Eleven-year-old Fern doesn't have the easiest life. The woods near her home are her only refuge. But when a fracking company rolls into town and threatens her special grove, no one else seems to care. How can she save the forest that has protected her for so long? A coming of age novel that takes on the issues of fracking and environmental protection.

Gaia Girls Enter the Earth, by Lee Welles (9 to 13)

Ten-year-old Elizabeth is one of four girls to receive powers that will enable her to fight to save Earth from humans. Her battle becomes personal as a corporation starts buying the land near her town to build a massive pig farm. When her parents are unable to fight City Hall, Elizabeth realizes she must use her new powers to save her home. A supernatural adventure with an ecological bent.

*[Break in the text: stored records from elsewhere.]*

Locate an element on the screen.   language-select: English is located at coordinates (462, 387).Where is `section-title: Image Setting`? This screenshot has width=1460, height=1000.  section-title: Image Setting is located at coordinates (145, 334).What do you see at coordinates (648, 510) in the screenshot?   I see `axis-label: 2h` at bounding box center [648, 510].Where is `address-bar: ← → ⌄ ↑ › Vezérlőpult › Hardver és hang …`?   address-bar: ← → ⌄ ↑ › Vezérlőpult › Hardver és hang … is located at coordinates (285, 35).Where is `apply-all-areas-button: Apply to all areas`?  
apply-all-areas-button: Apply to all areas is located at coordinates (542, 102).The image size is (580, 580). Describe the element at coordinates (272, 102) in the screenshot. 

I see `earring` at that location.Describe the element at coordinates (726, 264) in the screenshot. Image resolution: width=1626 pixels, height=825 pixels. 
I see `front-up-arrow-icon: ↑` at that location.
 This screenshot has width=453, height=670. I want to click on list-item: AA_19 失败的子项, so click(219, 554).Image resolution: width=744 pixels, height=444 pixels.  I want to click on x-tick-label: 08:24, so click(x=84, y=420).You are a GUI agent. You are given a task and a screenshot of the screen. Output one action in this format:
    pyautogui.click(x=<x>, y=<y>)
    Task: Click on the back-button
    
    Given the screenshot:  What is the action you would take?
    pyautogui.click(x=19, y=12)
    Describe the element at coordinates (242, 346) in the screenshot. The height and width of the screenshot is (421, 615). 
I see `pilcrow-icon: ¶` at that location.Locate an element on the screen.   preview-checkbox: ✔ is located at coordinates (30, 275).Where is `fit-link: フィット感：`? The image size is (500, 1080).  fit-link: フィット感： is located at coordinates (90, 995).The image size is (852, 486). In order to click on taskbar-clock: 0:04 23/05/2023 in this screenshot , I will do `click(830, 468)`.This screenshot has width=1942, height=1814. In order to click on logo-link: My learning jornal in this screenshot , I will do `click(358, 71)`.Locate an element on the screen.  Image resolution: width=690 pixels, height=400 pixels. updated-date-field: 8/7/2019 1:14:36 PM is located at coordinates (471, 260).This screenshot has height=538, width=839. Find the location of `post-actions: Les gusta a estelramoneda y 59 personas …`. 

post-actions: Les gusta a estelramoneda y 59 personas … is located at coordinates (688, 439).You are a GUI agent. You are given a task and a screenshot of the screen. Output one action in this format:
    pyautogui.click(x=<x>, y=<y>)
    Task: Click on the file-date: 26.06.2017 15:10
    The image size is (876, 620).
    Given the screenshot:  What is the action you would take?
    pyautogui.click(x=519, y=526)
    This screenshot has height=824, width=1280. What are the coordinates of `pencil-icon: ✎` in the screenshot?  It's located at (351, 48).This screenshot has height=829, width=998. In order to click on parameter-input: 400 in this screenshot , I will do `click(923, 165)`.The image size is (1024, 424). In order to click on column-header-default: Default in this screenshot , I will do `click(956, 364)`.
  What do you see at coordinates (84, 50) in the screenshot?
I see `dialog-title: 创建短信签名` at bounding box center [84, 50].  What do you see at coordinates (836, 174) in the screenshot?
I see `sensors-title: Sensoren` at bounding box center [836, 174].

Seed Savers Treasure, by Sandra Smith (9 to 13)

Seed Savers isn't your typical bleak, violent dystopia. Think Fahrenheit 451 meets Little House on the Prairie. Seed Savers take place in a not-too-distant future where gardening is illegal, corporations own the seeds, and real food is no longer available.

5th grade and higher

Diet for a Hot Planet, by Anna Lappe (12 and up)


After her mother, Frances Moore Lappé, published Diet for a Small Planet four decades ago, Anna Lappé picks up the conversation, examining another hidden cost of our food system: the climate crisis. From raising cattle in feedlots to razing rainforests to make palm oil, the choices we make about how we eat and dispose of food, contribute to one third of total greenhouse-gas emissions. “An essential toolkit for readers looking for a pragmatic climate-response action plan of their own."-Kirkus Review

Eating Animals, by Jonathan Safran Foer (12 and up)

Traveling to the darkest corners of our dining habits, Foer raises the unspoken question behind every fish we eat, every chicken we fry, and every burger we grill. Part memoir and part investigative report, Eating Animals is a book that, in the words of the Los Angeles Times, places Jonathan Safran Foer "at the table with our greatest philosophers," and a must-read for anyone who cares about building a healthier world.

It's getting hot in here: The past, present, and future of climate change, by Bridget Heos (12 and up)

Tackling the issue of global warming for a teen audience, Bridget Heos examines the science behind it, the history of climate change on our planet, and the ways in which humans have affected the current crisis we face. Her approach focuses on past human influences, the current state of affairs, the grim picture for the future, and how young readers can help to make a positive change.